بسم الله الرحمن الرحيم
السلام عليكم ورحمة الله وبركاته
Muslimin dan muslimat yang dirahmati Allooh سبحانه وتعالى,
Alhamdulillah, sungguh besar nikmat Allooh سبحانه وتعالى kepada kita. Tidak pernah putus-putusnya Allooh سبحانه وتعالى senantiasa menganugrahkan kepada kita nikmat sehat dan nikmat-nikmat lainnya, sehingga kita bisa hadir dalam pertemuan pengajian hari ini.
Yang harus selalu kita sadari adalah bahwa nikmat yang telah dianugrahkan kepada kita itu kelak akan ditanya serta diminta pertanggung-jawabannya di Hari Kiamat. Oleh karena itu, hendaknya kita bukan sekedar tidak lalai dalam menikmati anugrah kenikmatan ini, tetapi yang lebih penting adalah bagaimana kita mensyukurinya. Kita kelak akan ditanya oleh Allooh سبحانه وتعالى, adakah kita tergolong hamba-Nya yang bersyukur ataukah hamba-Nya yang kufur-nikmat ?

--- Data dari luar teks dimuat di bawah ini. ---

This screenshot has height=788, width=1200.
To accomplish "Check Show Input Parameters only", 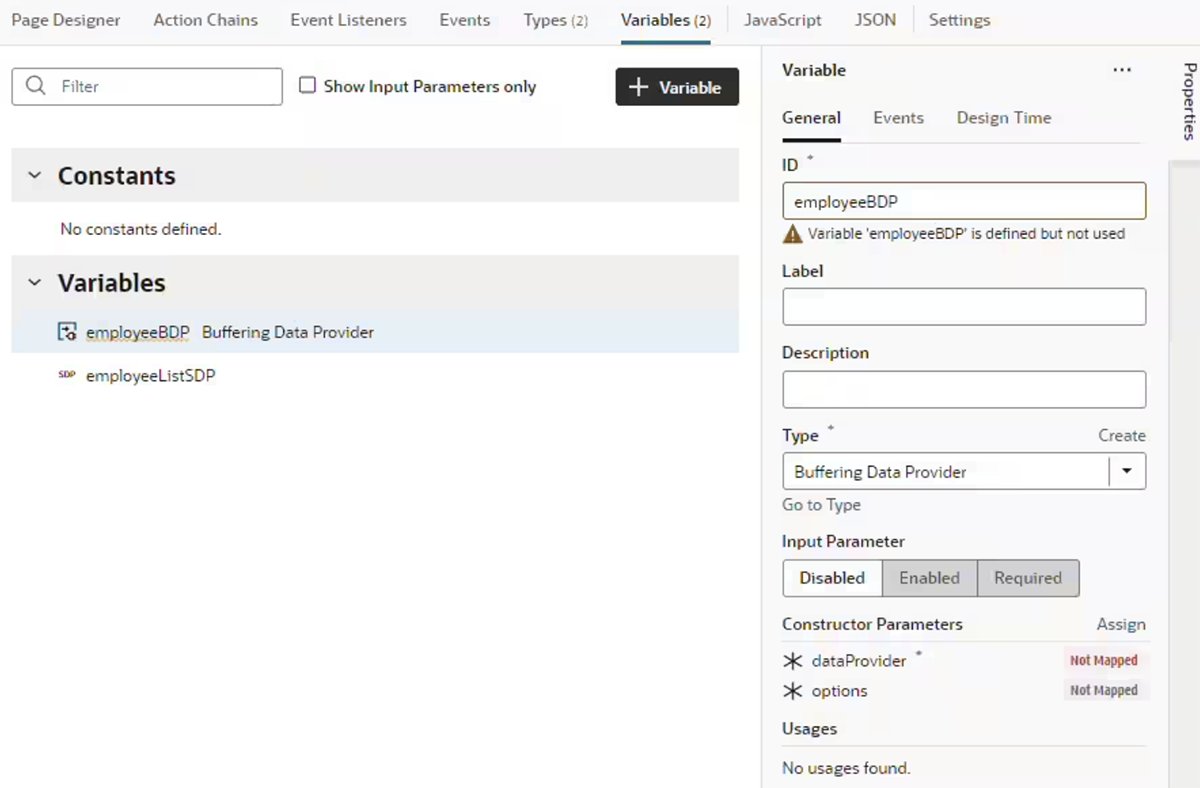I will click(307, 86).
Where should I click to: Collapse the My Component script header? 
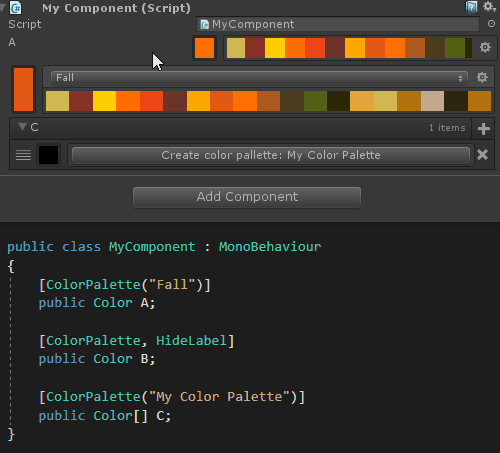point(3,8)

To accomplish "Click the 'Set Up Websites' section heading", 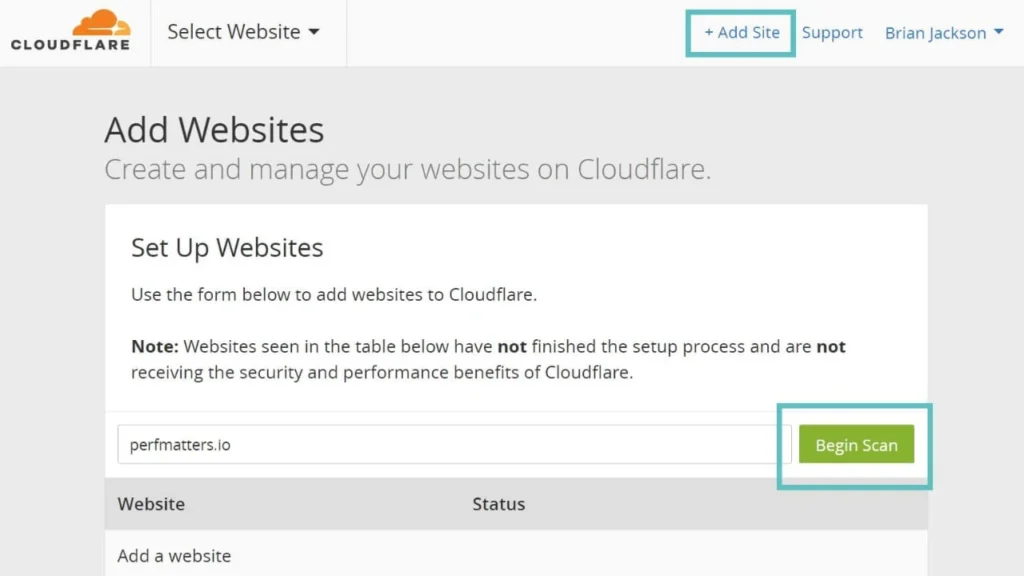I will [x=227, y=248].
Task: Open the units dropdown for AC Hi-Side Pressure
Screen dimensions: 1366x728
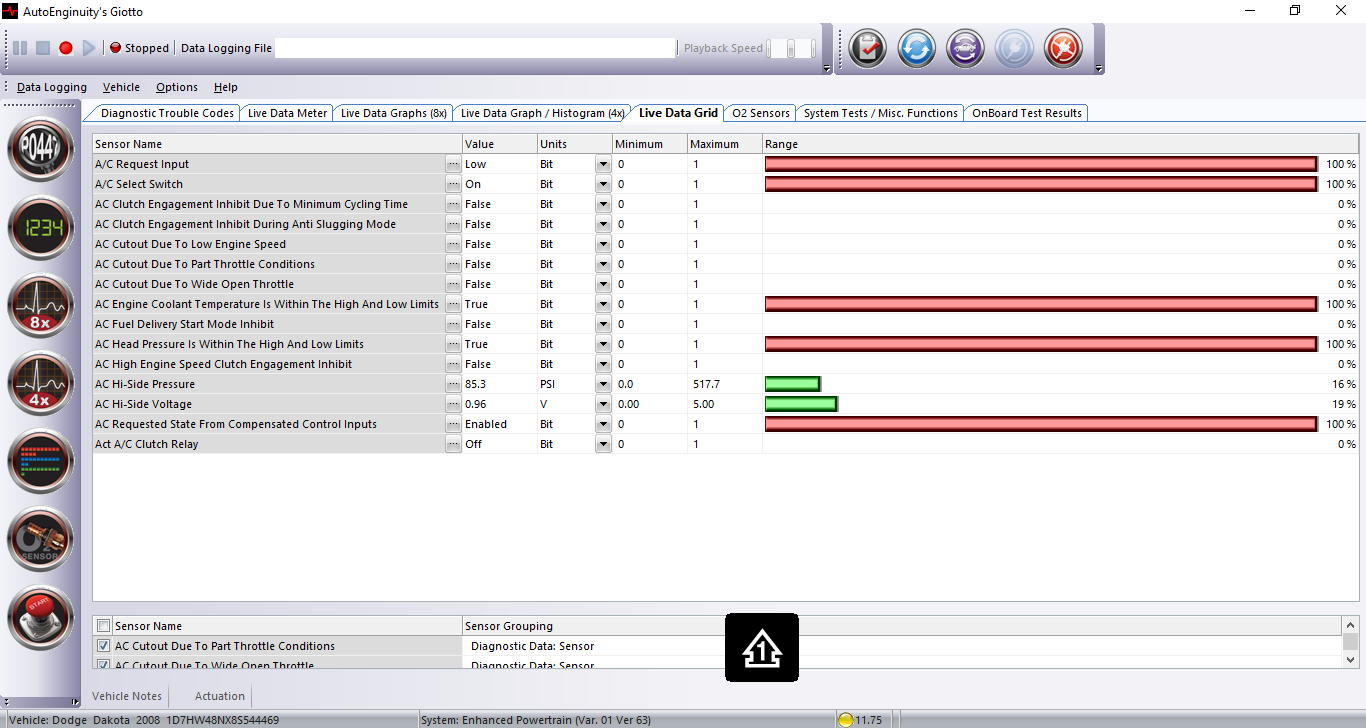Action: 602,384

Hendaknya setiap kita melakukan evaluasi serta introspeksi terhadap diri kita masing-masing, sudah sejauh mana kita melaksanakan apa yang menjadi “Hak-Hak Allooh سبحانه وتعالى, Hak-Hak Rosuulullooh صلى الله عليه وسلم dan Hak-Hak Al Islaam”.

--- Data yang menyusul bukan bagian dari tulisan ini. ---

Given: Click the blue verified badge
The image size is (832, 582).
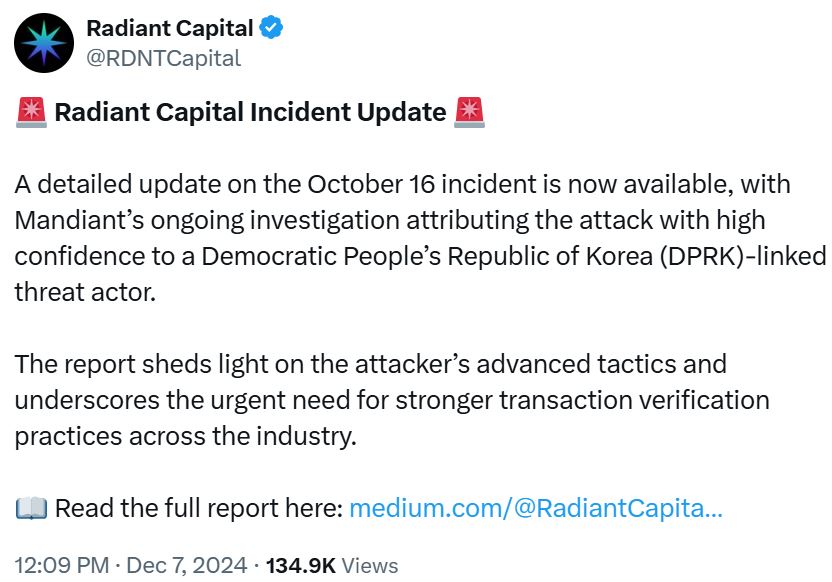Looking at the screenshot, I should tap(272, 28).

“Hak-Hak Rosuulullooh صلى الله عليه وسلم” adalah “Al Ittiba’”. “Al Ittiba’” artinya: kita menjadikan setiap keyakinan, perkataan dan perbuatan dalam hidup kita ini adalah senantiasa bertumpu pada landasan (daliil) yang berasal dari Al Qur’an dan As Sunnah, diatas pemahaman yang benar dari kalangan salafush shoolih dan para imam yang mu’tabar. Dengan demikian, kita senantiasa berusaha untuk mengarahkan setiap kegiatan dalam hidup kita ini agar selaras dengan Wahyu.

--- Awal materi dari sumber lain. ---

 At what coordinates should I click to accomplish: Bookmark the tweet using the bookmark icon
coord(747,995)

“Al Ittiba’” ini berlawanan / bertolak-belakang dengan sikap “Taqliid”; dimana “Taqliid” adalah ketika keyakinan, perkataan dan perbuatan yang dilakukan seseorang itu tidak berlandaskan pada daliil. Ia hanya “ikut-ikutan” kebanyakan manusia yang jaahil. Ia tidak menjadikan dirinya berpedoman pada Wahyu. Oleh karena itu, apabila kita jumpai ada orang yang berkata, “Ah ini sudah umum dikerjakan…”, “Ini sudah merupakan pendapat mayoritas …” atau “Ini sudah turun-temurun dari sejak zaman nenek-moyang kami…” atau perkataan yang sejenis itu, maka ketahuilah bahwa orang yang demikian itu tidak tahu atau tidak paham akan daliil. Ia tidak paham bahwa keyakinan, perkataan dan perbuatannya itu hendaknya senantiasa berusaha berlandaskan pada daliil.
Kalau saja kaum Muslimin paham secara mendasar perbedaan diantara makna “Al Ittiba’” dan “Taqliid” tersebut, serta kemudian berupaya menjadikan gerak langkah hidupnya diatas “Al Ittiba’” dan bukan diatas “Taqliid”; maka akan damailah ummat Islam. Karena banyak terjadinya perselisihan dalam ummat ini, antara lain adalah karena faktor ini.
Kitab-kitab yang membahas tentang perkara Al Ittiba’ antara lain adalah kitab yang berjudul “Al Amru bil Ittiba’ Wan Nahyu ‘An Al ‘Ibtida’ (Perintah agar ber-Ittiba’ dan Larangan untuk berbuat Bid’ah)” yang ditulis oleh Al Imaam Jalaluddin As Suyuuthi رحمه الله.
Dengan demikian, sejak zaman dahulu Al Imaam As Suyuuthi رحمه الله sudah menjelaskan adanya kontradiksi antara Al Ittiba’ dengan Bid’ah.
Kitab yang lain adalah suatu kitab berjudul “Asy Syari’ah” yang ditulis oleh ‘Ulama Ahlus Sunnah Wal Jamaa’ah abad ke-3 Hijriyyah yang bernama Muhammad bin Al Husain al Ajurriy رحمه الله. Kitab yang beliau tulis ini bahkan tebalnya bisa 9 kali lipat tebal kitab yang ditulis oleh Al Imaam As Suyuuthi رحمه الله.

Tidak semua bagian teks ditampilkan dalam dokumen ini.